There were also strong year-on-year increases in customer figures, with the number of depositing customers increasing by 6% to 413,269 and a record 10% increase in the number of returning depositing customers, which hit 219,841.
In the Nordics region, NGR grew by 10% annually, accounting for 41% of total revenue. However, LeoVegas said this was adversely affected by newly introduced deposit and bonus limits in Denmark towards the end of the quarter.
Net gaming revenue from the rest of the world grew by 12%, corresponding to 13% of total group revenue. LeoVegas now generates 53% of its revenue from regulated markets, which is down 2% from the same period in 2019.
Rest of Europe net gaming revenue decreased by 3%, generating 46% of total revenue.
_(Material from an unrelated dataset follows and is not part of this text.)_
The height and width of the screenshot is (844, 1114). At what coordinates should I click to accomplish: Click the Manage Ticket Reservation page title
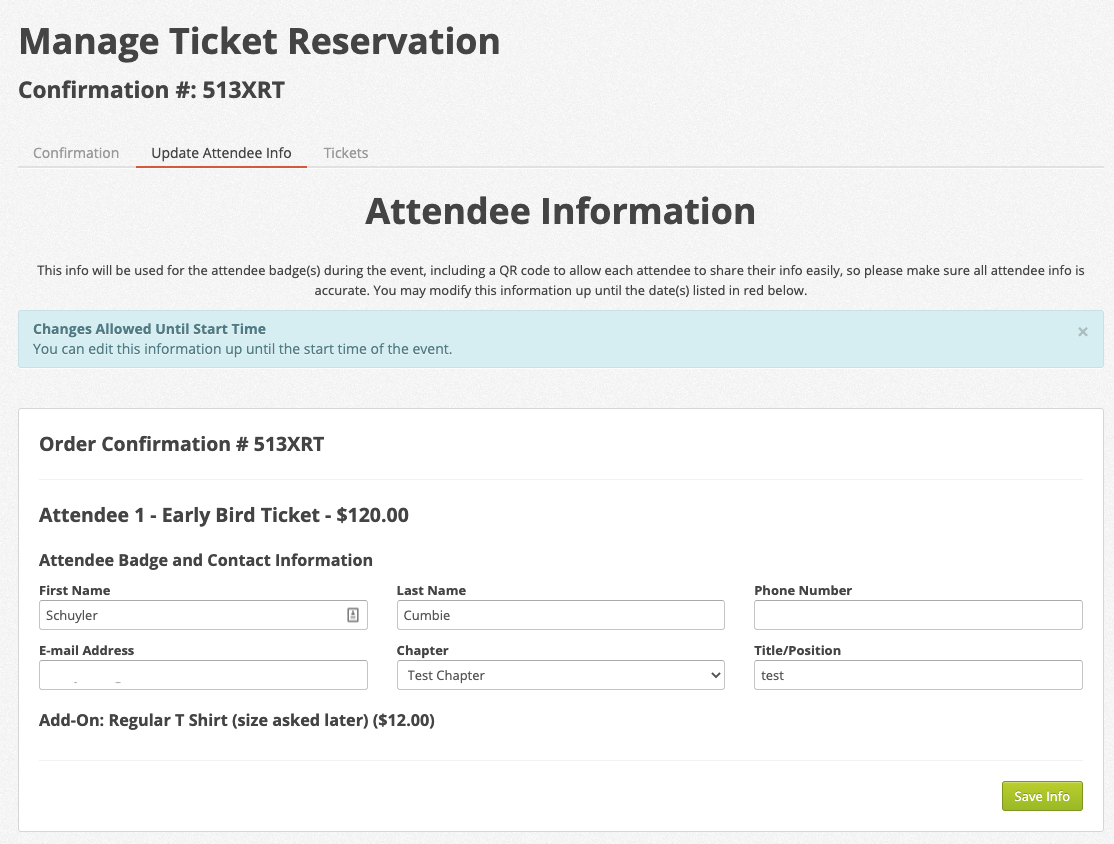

However, LeoVegas cited positive performance in its Royal Panda brand and a recovery in German revenue, which was hit by the removal of PayPal as its main deposit method.
LeoVegas CEO Gustaf Hagman said Covid-19 had a “minor” impact on online operations during the quarter, most notably in its sports betting operations which were hardest hit.
However, Hagman said the group had taken market share from land-based operators as well as its more sportsbook-oriented competitors during the period. Hagman revealed the operator had been “exercising extra restraint” with its customers during the lockdown to counter any rise in problem gambling among players.
“Thus far, we have not seen signs from our data that problem gaming among our established and new customers has risen, and we are paying great attention at the individual level to ensure this remains the case,” said Hagman.
Hagman was one of five industry CEOs to publicly criticise new Swedish deposit and bonusing limits proposals, claiming they would reduce channelisation to locally licensed operators.
Citing these unfortunate proposals, which he claimed were on “weak grounds”, Hagman said they will ultimately drive consumers to Sweden’s black market, where no consumer protection exists.
Regulus Partners analyst Paul Leyland said: “LeoVegas was one of the leading signatories of the open letter to Sweden’s minister responsible for gambling, highlighting both the risks of fiscal-regulatory tightening and a lack of traction in terms of effective stakeholder communication.
“We believe that this position was in part caused by a sector ‘need’ to believe in domestic regulation leading to growth opportunities and we would caution that LV’s language regarding Germany may fall into the same trap,” he added.